Extract:
The Deu/Dsd ratio was mainly determined by changes in Dsd rather than Deu (Figure 8A). The regression tree constructed for the Deu/Dsd ratio, using environmental factors as predictors, showed that SMM concentration was the primary predictor determining the value of this ratio (Figure 8B). When SMM concentration exceeded 7.5 g m−3 and Dsd was below 0.85 m, the Deu/Dsd ratio was around 4 (Figures 8A, B). A more complex relationship was observed for lower SMM concentrations and higher Dsd values where different combinations of mineral and organic suspended matter concentrations, estuary depth and differences between Dsd and D10% or Deu led to similar Deu/Dsd values (Figure 8).

For example, the average Deu/Dsd ratio was about 2.7 when:

1. the SMM was below 7.5 g m−3, the SOM concentration was greater than or equal to 2.3 g m−3, and the depth was above 13 m;

2. the SMM was below 7.5 g m−3 and SOM concentration was less than 1.8 g m−3, with estuary depth not affecting the variance of Deu/Dsd ratio (Figure 8B).

Recorded information:

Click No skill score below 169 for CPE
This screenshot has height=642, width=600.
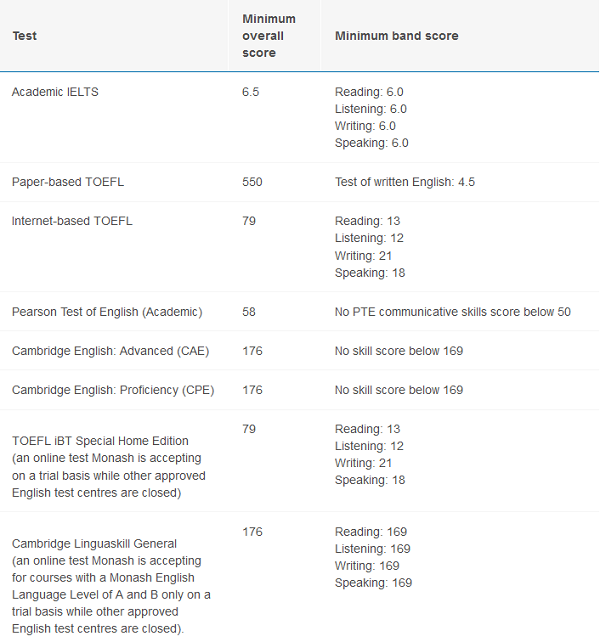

Task set:
1 – In the passage on the Deu/Dsd ratio, what was the primary predictor of the ratio's value in the regression tree?
2 – Carry the passage on the Deu/Dsd ratio forward from its final sentence.
The material is separate from the passage on the Deu/Dsd ratio.

Answer set:
1 – SMM concentration

2 –
The lowest Deu/Dsd values around 2.0 were observed at concentrations of SMM< 1.4 g m−3 and SOM > 2.3 g m−3, while the D< 13 m, Dsd > 0.85 m, Deu< 3.5 m, and Dsd differed from the theoretical D10% less than 0.28 m (Figures 8A, B). These findings indicate that the calculation of Deu from Dsd values in estuaries using simple linear regressions is hardly justified, as real data can deviate significantly from theoretical predictions.

The dispersion of the F coefficient, which relates with the optical characteristics of water, was explained by the amount of PAR remaining at the Secchi disk depth. When Esd was less than or equal to 10% of surface PAR, the averaged F was 2.8 m−1, while it was 1.2 m−1 when Esd exceeded 20% (Figure 9A).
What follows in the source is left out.